WO2018211444A1

WO2018211444A1 - Method and apparatus for analysing video content in digital format

Info

Publication number: WO2018211444A1
Application number: PCT/IB2018/053460
Authority: WO
Inventors: Simone BRONZIN
Original assignee: Metaliquid S.R.L.
Priority date: 2017-05-17
Filing date: 2018-05-17
Publication date: 2018-11-22
Also published as: EP3625798A1; US20200183976A1; IT201700053345A1

Abstract

Method for analysing video content in digital format comprising: identifying a plurality of portions, each corresponding to a respective shot, in a video (VC); activating a processor (120) to read, from a memory (130) associated with said processor (120), reference parameters (RP); activating said processor (120) to compare each of said portions with said reference parameters (RP), obtaining a semantic representation associated with said portion; activating said processor (120) to associate a time reference within said video (VC) with each of said semantic representations; generating an output signal (OUT) containing the semantic representations obtained from said video (VC) and the time references associated with them.

Description

METHOD AND APPARATUS FOR ANALYSING VIDEO CONTENT IN DIGITAL FORMAT

DESCRIPTION

[TECHNICAL FIELD]

The object of the present invention is a method and equipment for analysing video in digital format.

[PRIOR ART]

As is known, in the presence of a large quantity of video, for example in digital format, it is important to be able to catalogue it in an effective manner so as to be able to find the content of interest in any situation.

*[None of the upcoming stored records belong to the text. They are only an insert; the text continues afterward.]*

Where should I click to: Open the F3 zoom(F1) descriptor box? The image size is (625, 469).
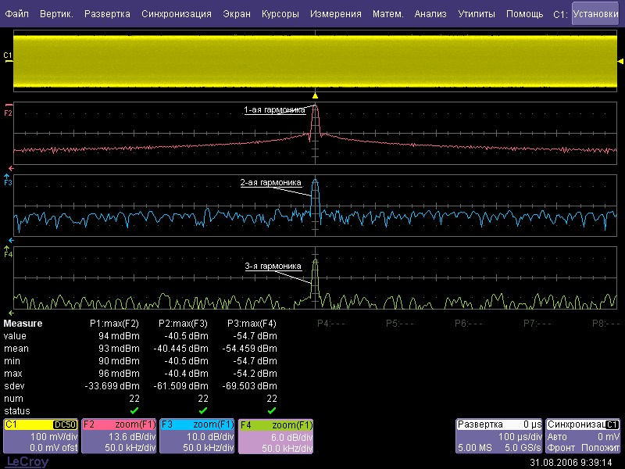click(x=197, y=436)
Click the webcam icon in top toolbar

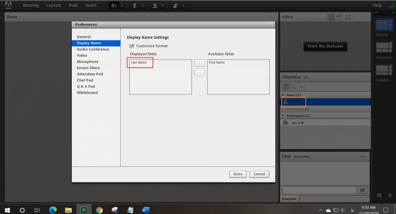tap(155, 5)
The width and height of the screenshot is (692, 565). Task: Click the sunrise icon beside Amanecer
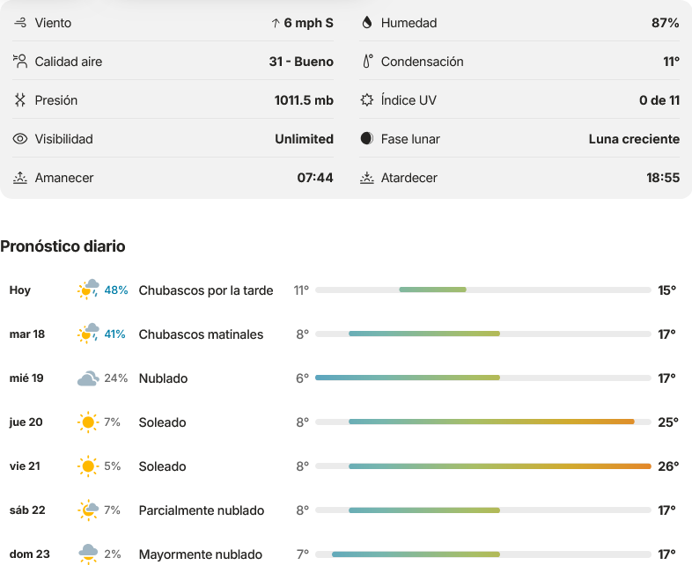(x=20, y=178)
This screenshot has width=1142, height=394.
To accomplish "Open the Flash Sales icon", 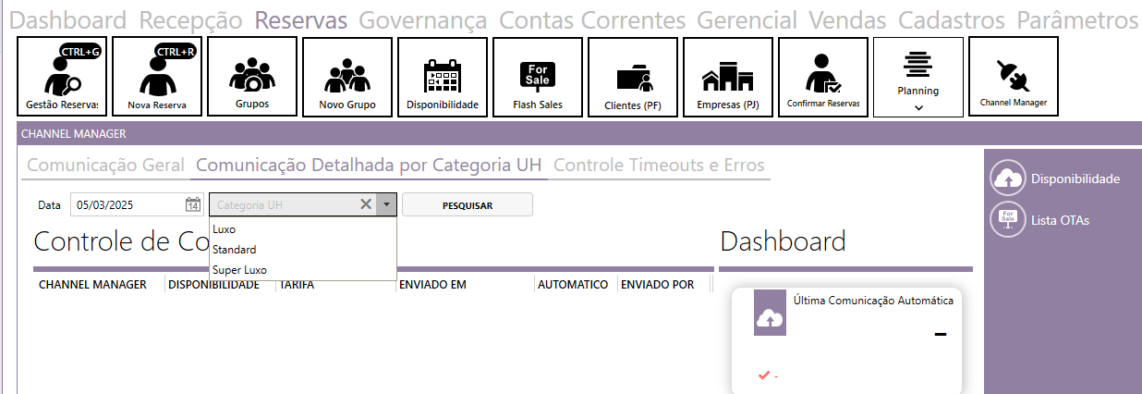I will 538,76.
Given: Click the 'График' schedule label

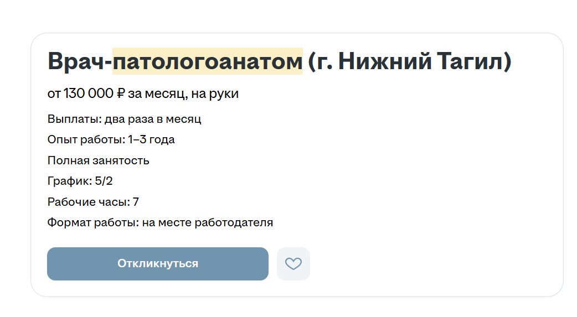Looking at the screenshot, I should [70, 181].
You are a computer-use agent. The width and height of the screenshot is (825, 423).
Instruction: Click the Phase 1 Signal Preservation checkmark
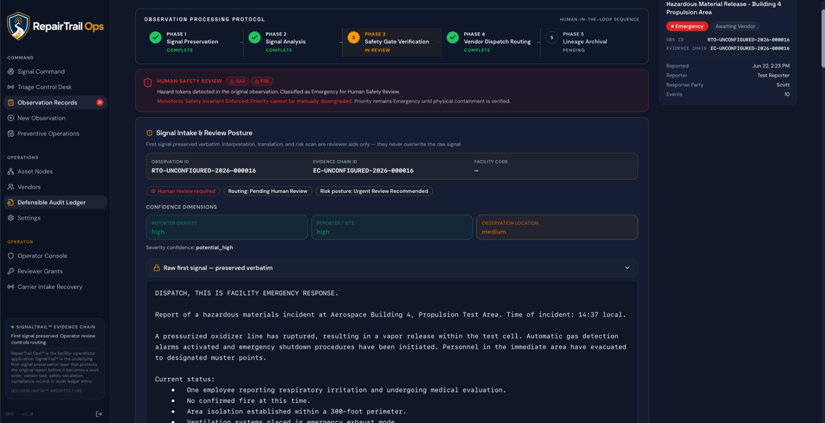[x=156, y=37]
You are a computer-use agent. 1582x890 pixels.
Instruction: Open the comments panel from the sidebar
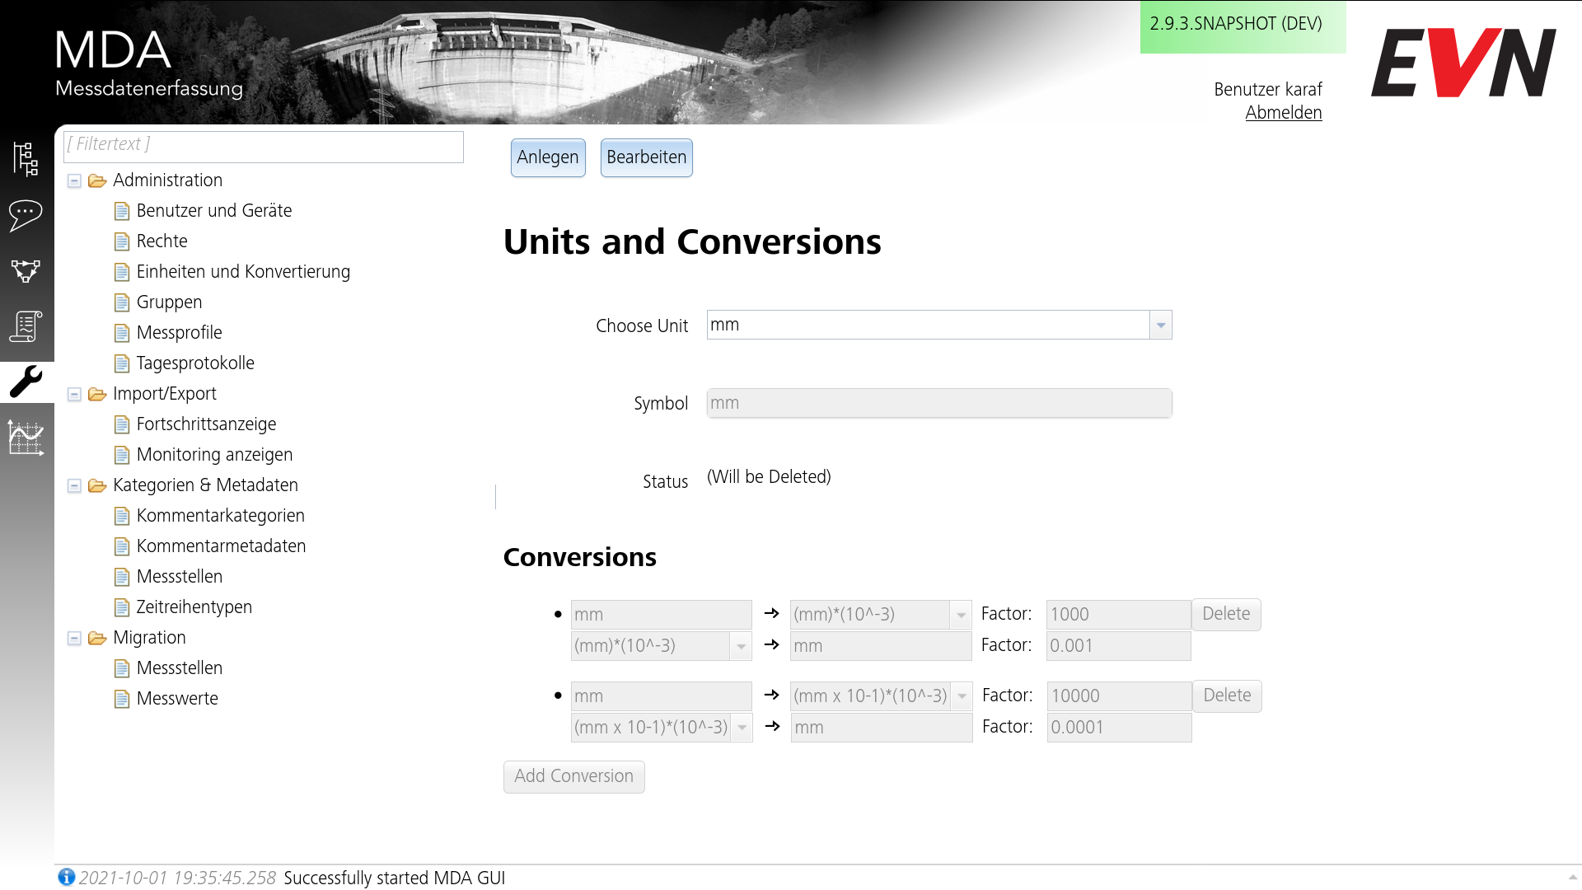26,215
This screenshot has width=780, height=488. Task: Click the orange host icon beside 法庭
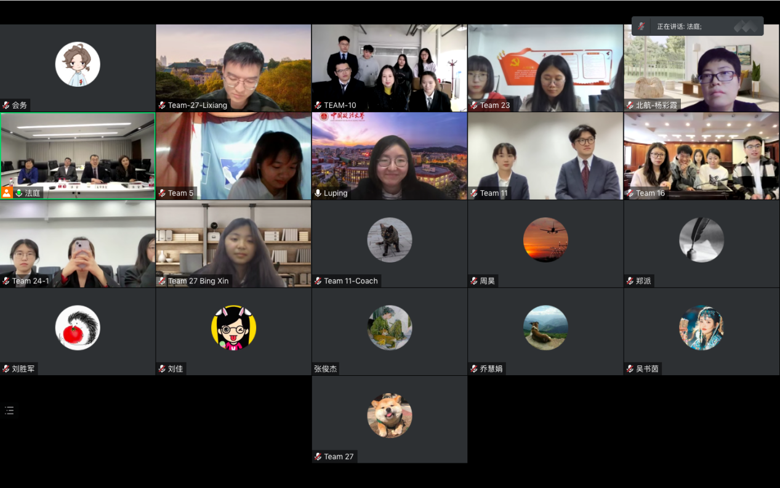(7, 193)
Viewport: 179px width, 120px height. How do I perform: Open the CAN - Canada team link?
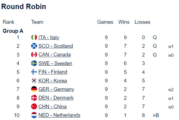coord(55,55)
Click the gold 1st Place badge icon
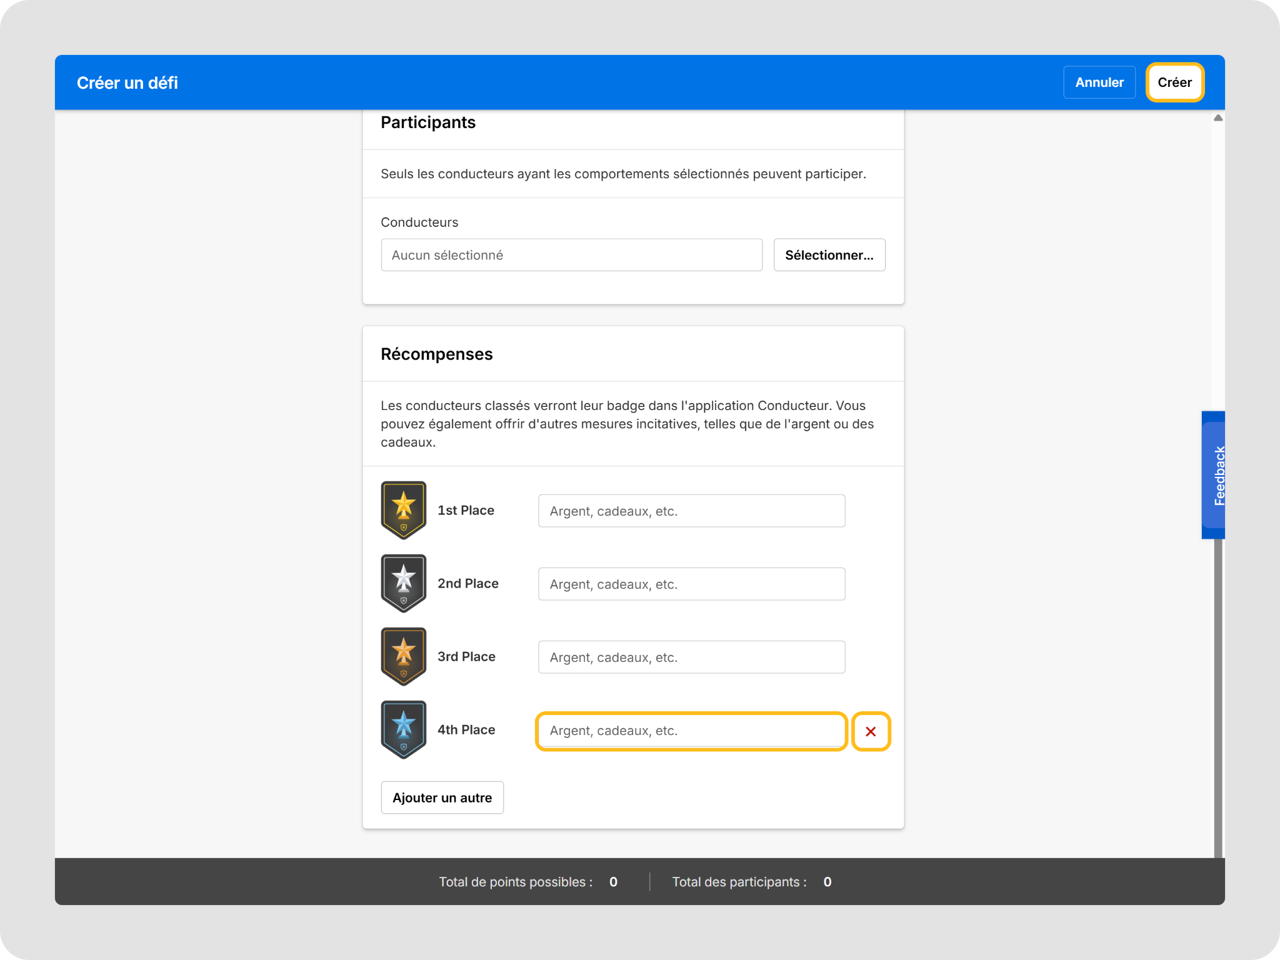The height and width of the screenshot is (960, 1280). click(x=404, y=510)
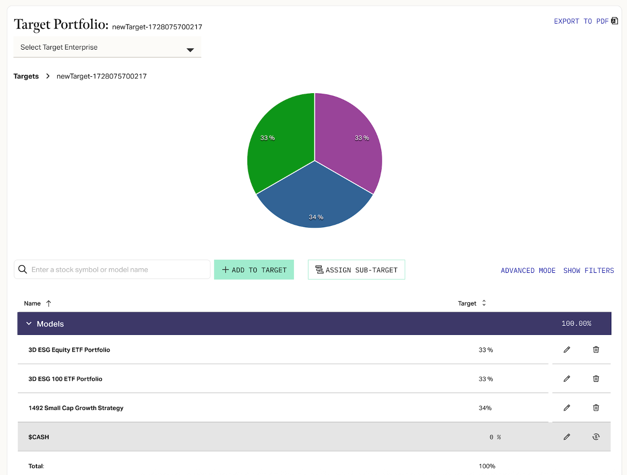Delete the 3D ESG 100 ETF Portfolio row
Screen dimensions: 627x475
click(596, 379)
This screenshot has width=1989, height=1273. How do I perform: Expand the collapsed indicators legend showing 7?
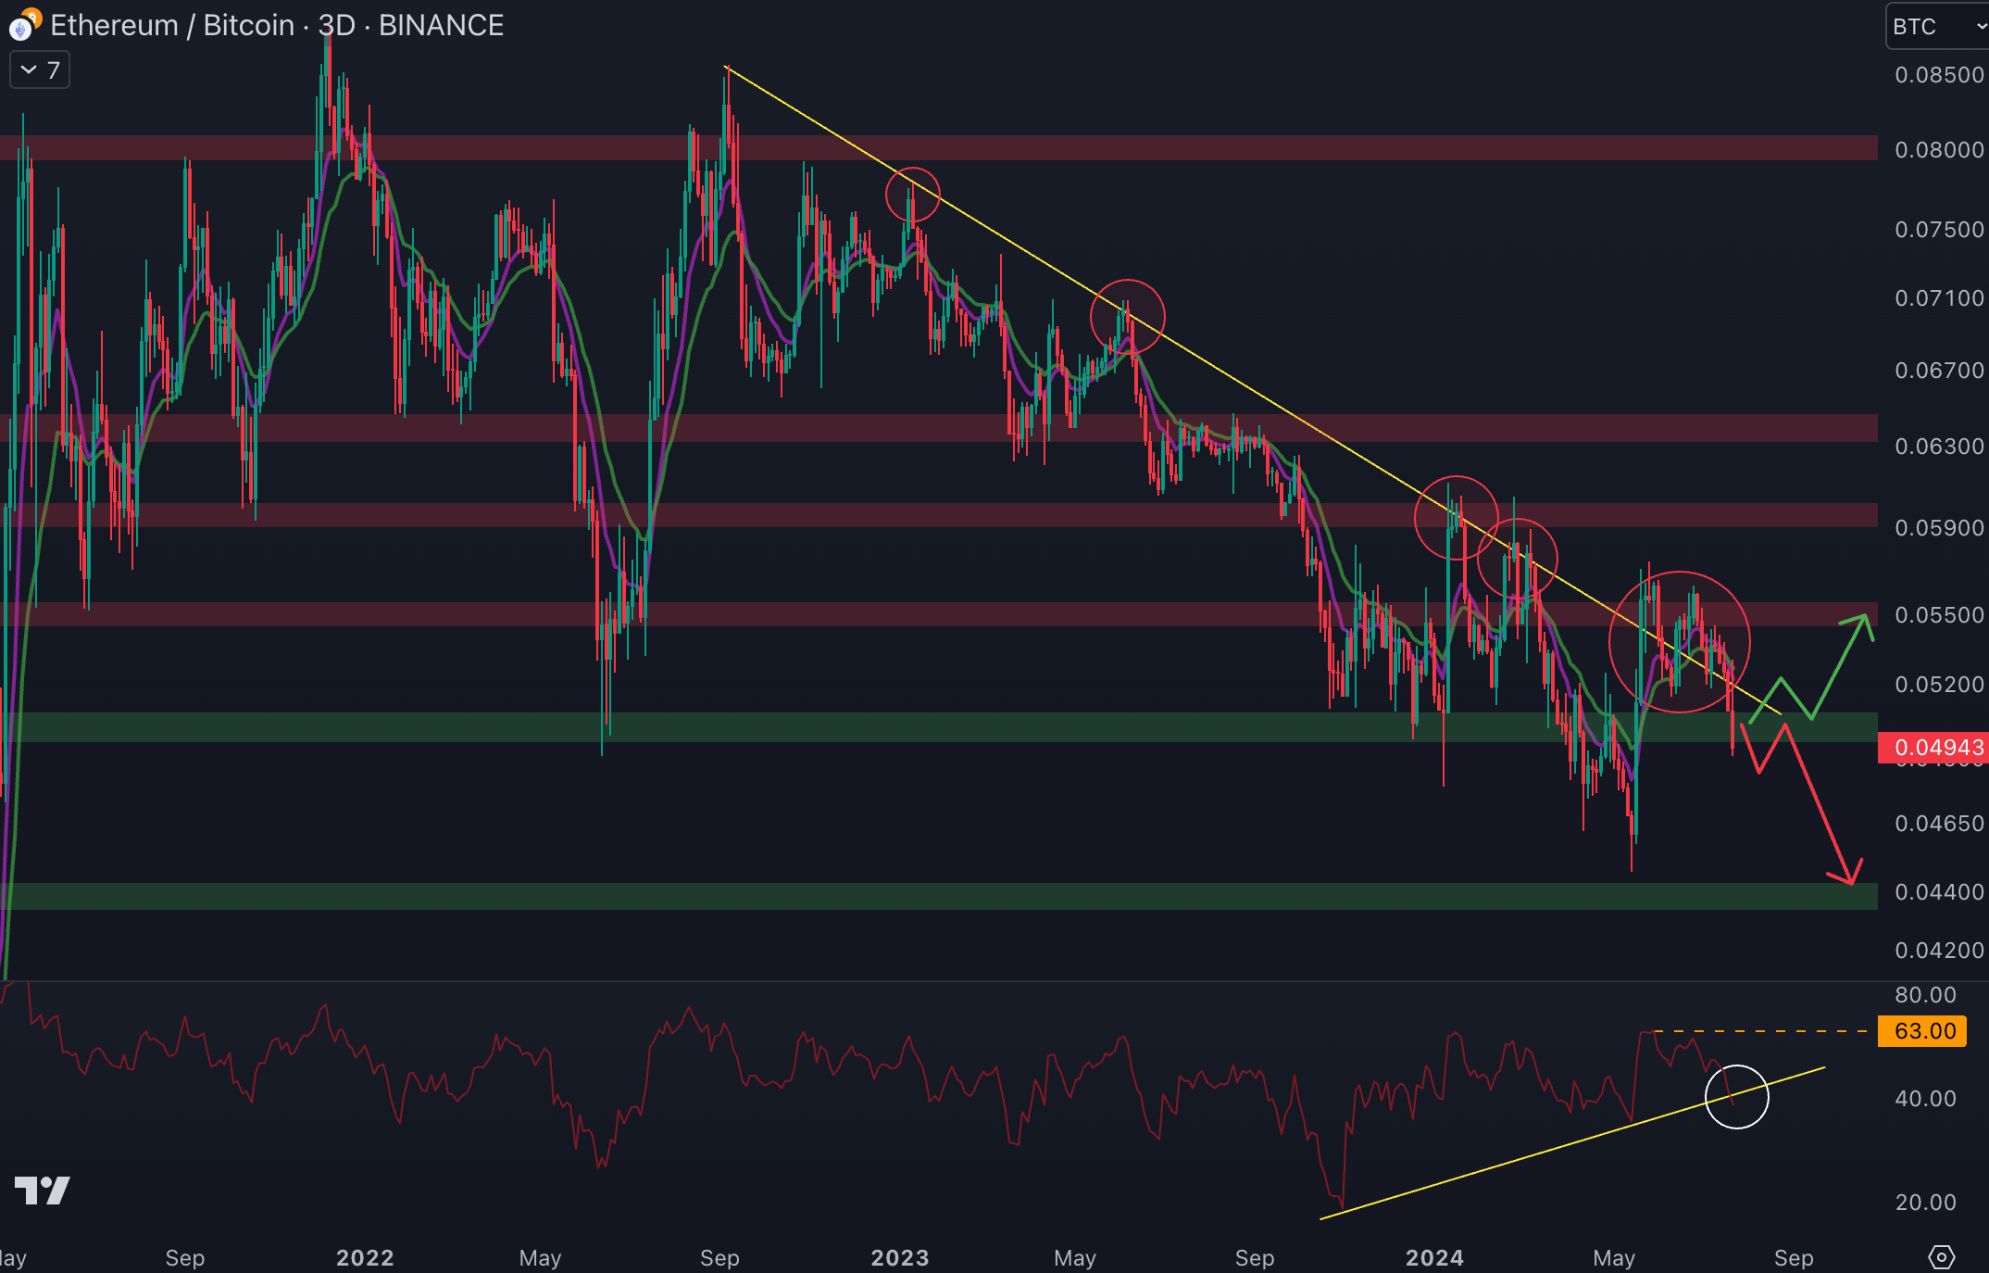coord(40,70)
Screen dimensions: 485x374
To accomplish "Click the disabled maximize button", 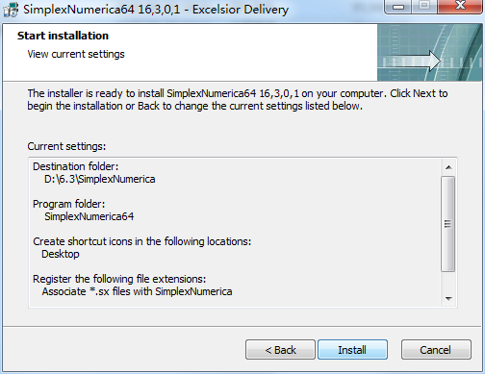I will 424,7.
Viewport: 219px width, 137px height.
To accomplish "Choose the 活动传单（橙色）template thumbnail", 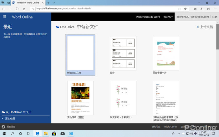I will tap(80, 98).
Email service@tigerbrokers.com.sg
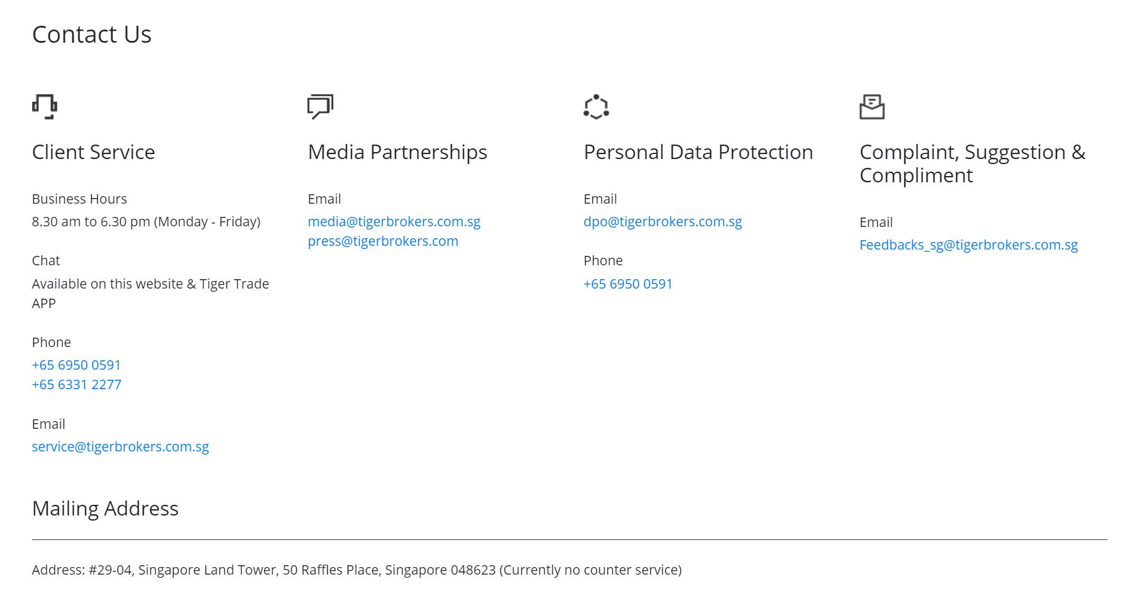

This issue is particularly felt for example, by those who provide video content by means of broadband connections and/or broadcast transmission.

The content of this kind currently is catalogued substantially using two sources of information:

- data of "bibliographical" nature, provided by the producer together with the video, which may comprise title, type, brief description of the plot, main actors/actresses, length, etc . ;

- the reviews on the web and commenting the content in question .

It is therefore apparent that cataloguing large quantities of content based on these two types of information alone is not very effective and to a large extent, not very objective.

Indeed, few objective data are available (the aforesaid information of "bibliographical" nature) , and the rest refer to comments, opinions, judgements expressed on the content, more than a description that in some manner is objective and suitable for creating a catalogue.

The Applicant has therefore noticed that no system is available to date that allows managing the management /search/recommendation of video content in digital format in an adequate manner.

[OBJECTS AND SUMMARY OF THE INVENTION]

It is the object of the present invention to make available a method and equipment that allow managing video content in digital format in an adequate manner so as to be able to search for and/or recommend them in an effective and accurate manner.

These and other objects again are substantially achieved by a method and by equipment for analysing video in digital format, as described in the appended claims.

[BRIEF DESCRIPTION OF THE DRAWINGS]

Further features and advantages shall be more apparent from the detailed description of preferred, but not exclusive, embodiments of the invention.

Such description is made herein below with reference to the accompanying figure 1, also provided for indicative purposes only, and therefore not limiting, in which there is shown a block diagram of equipment in accordance with the present invention .

[DETAILED DESCRIPTION OF THE INVENTION]

With reference to figure 1, an apparatus for analysing video in digital format is indicated as a whole with 100.

The apparatus 100 firstly comprises a computer 110 dedicated to coordinating the processing, and a group of other components (exemplified in figure 1 by modules 140 and 150) - dedicated to the processing. The computer 110 comprises a memory 130 and a processor 120, which may be of any type suitable for being programmed so as to execute the operations that are described below. The memory 130, associated with the processor 120, is used to store the data that the processor 120 uses and/or generates during its processing operations.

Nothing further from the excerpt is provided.